Launched by CENTRE HOSPITALIER UNIVERSITAIRE DE NĪMES · Aug 22, 2018

Keywords

ClinConnect Summary

This clinical trial is studying whether adding a low dose of a medication called buprenorphine to standard treatment can help reduce severe thoughts of suicide in people experiencing a major depressive episode. The goal is to find out if this combination is effective and to determine the best dose of buprenorphine for this purpose.

To be eligible for the study, participants must be between 18 and 65 years old, currently experiencing major depression without psychotic symptoms, and have a significant score on depression and suicidal ideation scales. They need to be either hospitalized or receiving regular medical follow-up and must provide informed consent to join the study.
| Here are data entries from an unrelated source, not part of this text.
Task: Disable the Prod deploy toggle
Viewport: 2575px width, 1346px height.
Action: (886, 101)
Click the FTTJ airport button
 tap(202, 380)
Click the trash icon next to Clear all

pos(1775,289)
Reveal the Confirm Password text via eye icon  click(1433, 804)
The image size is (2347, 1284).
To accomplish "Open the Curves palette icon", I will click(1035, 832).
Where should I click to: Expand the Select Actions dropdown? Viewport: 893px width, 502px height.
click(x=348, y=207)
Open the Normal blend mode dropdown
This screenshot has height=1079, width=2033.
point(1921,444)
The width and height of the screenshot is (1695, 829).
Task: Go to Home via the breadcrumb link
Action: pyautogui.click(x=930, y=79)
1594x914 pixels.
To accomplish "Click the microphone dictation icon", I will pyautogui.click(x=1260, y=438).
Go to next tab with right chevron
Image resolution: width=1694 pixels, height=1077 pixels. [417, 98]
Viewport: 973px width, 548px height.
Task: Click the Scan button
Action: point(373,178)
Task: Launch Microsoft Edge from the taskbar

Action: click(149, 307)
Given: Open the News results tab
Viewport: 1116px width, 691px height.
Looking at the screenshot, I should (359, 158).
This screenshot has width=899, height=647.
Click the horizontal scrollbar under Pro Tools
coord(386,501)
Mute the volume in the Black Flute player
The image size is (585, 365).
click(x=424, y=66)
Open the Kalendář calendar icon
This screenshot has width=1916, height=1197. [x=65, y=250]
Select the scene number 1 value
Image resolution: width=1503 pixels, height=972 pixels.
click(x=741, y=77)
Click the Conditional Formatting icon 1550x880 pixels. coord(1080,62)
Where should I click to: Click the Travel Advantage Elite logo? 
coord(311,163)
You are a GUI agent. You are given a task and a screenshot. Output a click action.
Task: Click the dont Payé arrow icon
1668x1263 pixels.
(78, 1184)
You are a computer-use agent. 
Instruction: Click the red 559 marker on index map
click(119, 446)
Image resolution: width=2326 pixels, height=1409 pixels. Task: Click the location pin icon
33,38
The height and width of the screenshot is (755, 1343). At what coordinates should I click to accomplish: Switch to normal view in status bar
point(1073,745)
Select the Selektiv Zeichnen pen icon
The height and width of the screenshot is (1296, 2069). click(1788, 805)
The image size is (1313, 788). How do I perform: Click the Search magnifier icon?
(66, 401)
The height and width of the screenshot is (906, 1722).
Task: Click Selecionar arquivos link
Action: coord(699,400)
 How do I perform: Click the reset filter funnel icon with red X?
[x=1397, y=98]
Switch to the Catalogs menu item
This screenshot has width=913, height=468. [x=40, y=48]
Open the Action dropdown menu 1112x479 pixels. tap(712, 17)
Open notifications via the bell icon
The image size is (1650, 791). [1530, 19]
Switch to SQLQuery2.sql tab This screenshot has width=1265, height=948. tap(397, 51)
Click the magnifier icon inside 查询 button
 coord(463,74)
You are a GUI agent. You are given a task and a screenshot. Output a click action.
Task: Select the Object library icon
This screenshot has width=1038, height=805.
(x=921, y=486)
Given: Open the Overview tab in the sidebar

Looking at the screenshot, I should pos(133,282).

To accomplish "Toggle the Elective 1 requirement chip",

Participants can expect to receive close monitoring and support throughout the trial, as well as the opportunity to contribute to important research aimed at improving treatment for severe depression and suicidal thoughts.

Gender

ALL

Eligibility criteria

• Inclusion Criteria:
• • The patient has been correctly informed.
• • The patient must have given his/her informed and signed the consent form.
• • The patient must be insured or beneficiary of a health insurance plan.
• • The patient is at least 18 years old and 65 years old at the most.
• • The patient is hospitalized or followed in consultation.
• • The patient has a current major depressive episode without psychotic features according to the criteria of the "Diagnostic and Statistical Manual of Mental Disorders"
• • The patient has a score \> 20 of the "Montgomery-Asberg Depression Rating Scale".
• • The patient has a current Scale for Suicidal Ideation (SSI) score \> 8.
• Exclusion Criteria:
• • The patient is participating in another interventional trial;
• • The patient is in an exclusion period determined by a previous study;
• • The patient is under judicial protection, or is an adult under guardianship;
• • The patient is under compulsory admission;
• • The patient refuses to sign the consent;
• • it is impossible to correctly inform the patient.
• • The patient is pregnant or breastfeeding.
• • The patient suffers from schizophrenia;
• • The patient suffered from moderate to severe alcohol use disorder or substance use disorder (except tobacco and caffeine) over the last 12 months according to DSM-5 criteria ;
• • The patient currently suffers from severe and/or unstable medical condition (including severe respiratory or hepatic insufficiency) or a painful medical condition;
• • The patient has a current known sleep apnea.
• • The patient currently takes analgesic treatment (including Nonsteroidal anti-inflammatory drug and paracetamol);
• • The patient currently takes central nervous depressant drugs at sedative doses (based on the investigator's assessment), including benzodiazepines, antihistamines, and sedative antipsychotics;
• • The patient currently takes major CYP3A4 Inhibitors and inducers;
• • The patient currently takes has received Electroconvulsivotherapy over the last 3 months.